- _Your task_: Carry on the forum thread about multimeters below, starting right after its final reply.

- _Text extract_:
(begin)
En el artículo , charles escribió:

It's the rubberised 'zebra stripe' connector between the LCD and the PCB. Take it out, clean the edges *very* gently with IPA, and reassemble. Do not get finger oils on it.

The black bits are the conductors and the connection is made via compression to pads on the PCB and LCD.

Reply to
Mike Tomlinson

That's because an analogue mechanical meter would be horribly inaccurate measuring tiny currents on a higher range - not so a decent DVM. The lowest range on my Fluke is simply mA - but it will read to three decimal places for small current.

Reply to
Dave Plowman (News)

No - but it allows a 10 amp one to read 1 amp, if that's in the spec.

I've not found anything my AVO8 can do that my Fluke can't. However, the Fluke can do lots not even thought of or more likely possible when the 8 was designed.

Reply to
Dave Plowman (News)

Yeh - they're great. Fiddling with a knob each time you need to measure resistance - only to find the battery is too flat to zero it. And only available new from specialists.
(end)
- _Data_:
(begin)
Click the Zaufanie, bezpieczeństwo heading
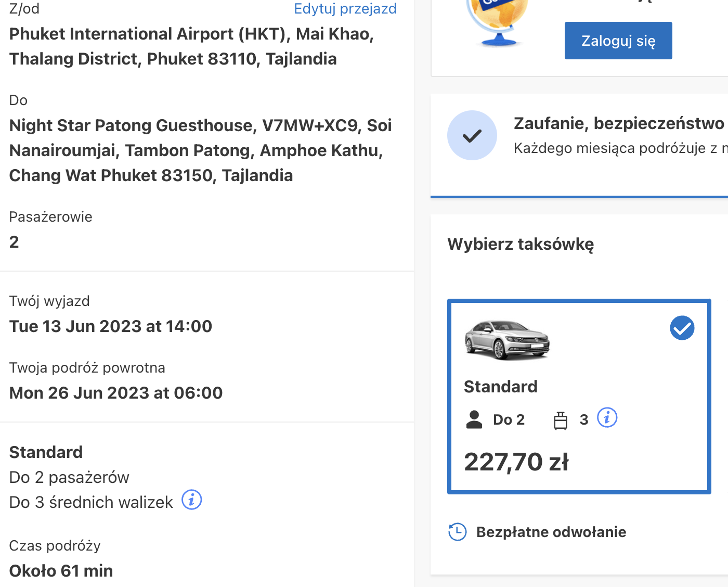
(end)
- _Task output_:
Reply to
Dave Plowman (News)

It says "takes HP7 battery" in the lid, that's not so specialist!

Mike

Reply to
Muddymike

That sounds like a late model.

Reply to
Dave Plowman (News)

Thank you. I see 3 Pozi screws on the back. I'll try taking it apart tomorrow.

Reply to
charles

In message , gremlin_95 writes

I've flicked through all the postings so far. Has anyone mentioned maybe making sure to get one with an AC current range? Lots of the cheaper meters - while perfectly adequate for most uses - only have DC current. £30 - £40 should get you a reasonable one. Otherwise, £15 - £30. Some of the really cheap ones (

Reply to
Ian Jackson

Wedge a fire door open ;-)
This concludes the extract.